弁護士 江藤 深
全徳島新聞労働組合(千里達彦委員長、組合員109名)は3月、徳島県労働委員会に、2件の不当労働行為(不誠実団交及び昇進差別)の救済を相次ぎ申し立てた。被申立人はいずれも一般社団法人徳島新聞社(社団)であり、申立ての背景事情には、社団が昨年4月に分社化を強行したこと、これに対し労組が毅然と対峙してきたことがある。救済を求める内容はまず、社団が労組との団体交渉において、不誠実な対応を繰り返したことが、労働組合法7条2号の団交拒否に当たるため、団交に誠実に応じること、そして謝罪と誓約文の手交(ポストノーティス)である。また2024年4月1日付の定期異動において、非組合員のみを昇進させ、昇進の要件を満たした組合員を一切昇進させなかったことが法7条3号の支配介入に当たるため、昇進していた場合の賃金との差額の支払い、そして同じくポストノーティスを求める。

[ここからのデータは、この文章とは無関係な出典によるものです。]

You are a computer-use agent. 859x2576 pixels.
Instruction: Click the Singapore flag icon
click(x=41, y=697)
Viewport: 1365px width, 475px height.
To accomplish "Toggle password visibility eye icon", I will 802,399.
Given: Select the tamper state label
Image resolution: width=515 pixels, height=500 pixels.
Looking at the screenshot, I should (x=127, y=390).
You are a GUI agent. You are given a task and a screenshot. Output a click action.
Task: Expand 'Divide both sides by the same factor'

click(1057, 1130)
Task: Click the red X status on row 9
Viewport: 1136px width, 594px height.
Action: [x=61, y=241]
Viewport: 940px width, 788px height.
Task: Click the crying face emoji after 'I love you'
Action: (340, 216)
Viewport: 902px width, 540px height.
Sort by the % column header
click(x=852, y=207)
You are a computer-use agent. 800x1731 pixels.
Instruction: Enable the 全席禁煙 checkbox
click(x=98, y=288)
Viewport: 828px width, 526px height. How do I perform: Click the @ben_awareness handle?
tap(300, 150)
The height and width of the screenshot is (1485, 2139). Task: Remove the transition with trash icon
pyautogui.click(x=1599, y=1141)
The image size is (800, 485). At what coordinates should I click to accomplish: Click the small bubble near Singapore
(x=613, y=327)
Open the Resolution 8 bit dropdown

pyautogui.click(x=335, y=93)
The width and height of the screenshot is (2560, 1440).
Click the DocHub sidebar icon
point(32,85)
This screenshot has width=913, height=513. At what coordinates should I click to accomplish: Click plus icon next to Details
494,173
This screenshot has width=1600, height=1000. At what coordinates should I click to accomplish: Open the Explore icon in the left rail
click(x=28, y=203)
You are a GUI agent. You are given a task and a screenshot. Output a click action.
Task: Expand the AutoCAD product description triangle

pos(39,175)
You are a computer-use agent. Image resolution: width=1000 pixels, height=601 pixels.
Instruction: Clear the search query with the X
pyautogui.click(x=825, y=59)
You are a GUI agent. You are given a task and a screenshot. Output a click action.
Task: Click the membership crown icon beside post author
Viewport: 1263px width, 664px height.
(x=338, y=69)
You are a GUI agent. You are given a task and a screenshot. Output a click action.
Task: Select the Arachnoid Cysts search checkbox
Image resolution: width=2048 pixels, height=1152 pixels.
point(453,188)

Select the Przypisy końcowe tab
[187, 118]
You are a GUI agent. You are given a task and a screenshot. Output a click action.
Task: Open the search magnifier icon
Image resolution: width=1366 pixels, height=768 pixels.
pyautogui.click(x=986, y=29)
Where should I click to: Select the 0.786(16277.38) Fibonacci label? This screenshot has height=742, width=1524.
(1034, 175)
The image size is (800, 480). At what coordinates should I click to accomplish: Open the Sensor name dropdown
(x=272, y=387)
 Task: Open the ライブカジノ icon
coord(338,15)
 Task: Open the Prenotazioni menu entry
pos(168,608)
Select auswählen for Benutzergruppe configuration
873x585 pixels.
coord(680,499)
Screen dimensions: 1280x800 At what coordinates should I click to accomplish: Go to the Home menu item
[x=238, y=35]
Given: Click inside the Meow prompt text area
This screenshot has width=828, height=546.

事の発端は、2023年11月、社団がその編集部門を分社化し、2024年4月に業務を始める株式会社徳島新聞社(KK)に同部門の職員を出向させるという提案をしたことに遡る。案によると、以後はKKのみが新規採用を担う上、KKの賃金水準は社団の従業員の65%とするという衝撃的な内容であった。労組側は、社団とKKの賃金格差が不合理であり、若手職員の離職に拍車がかかるとして、ビラ配りや団体交渉をはじめ活発な分社化反対の活動を続けた。しかし社団は、労組が求めた経営資料を一向に開示しないばかりか、幹部が組合ニュースの記載に不当に修正を迫ったり、団交の時間を一方的に制限したりした挙句、2024年3月には団交を一方的に打ち切るという行為に出た。労組の活動は2024年3月14日、ストライキの実施という形で最初の高まりを迎えることになる。全徳島新聞労組がストに踏み切ったのは29年ぶりであり、会社の垣根を越え、同業他社、通信社、テレビで広く報じられた。
一連の経緯で、社団が労組及びその活動に対する嫌悪感を強めたことは想像に難くない。社団は2024年3月26日、編集局に所属する組合員に対し、新設したKKへの出向を命じる一方、4月1日付の定期異動において、前記のようにあからさまに違法な人事に及んだのである。ストと同様、今回の救済申立てについても、大きく報道された。社団は翌日の自社朝刊の紙面で、申立てを伝える記事を超えるスペースを割いて「本社が見解」なる見出しの文章を掲載した。見解の中では「不当労働行為は一切行っていません」と労組への対抗意識を鮮明にしており、労使対等の交渉を実現させるための闘いは労働委員会に場を移し、さらに続きそうだ。
(新聞労連、KKに新たに発足した労働組合「関西新聞合同ユニオン徳島新聞グループ支部」が共闘、申立代理人には西川大史弁護士、筆者が就く)。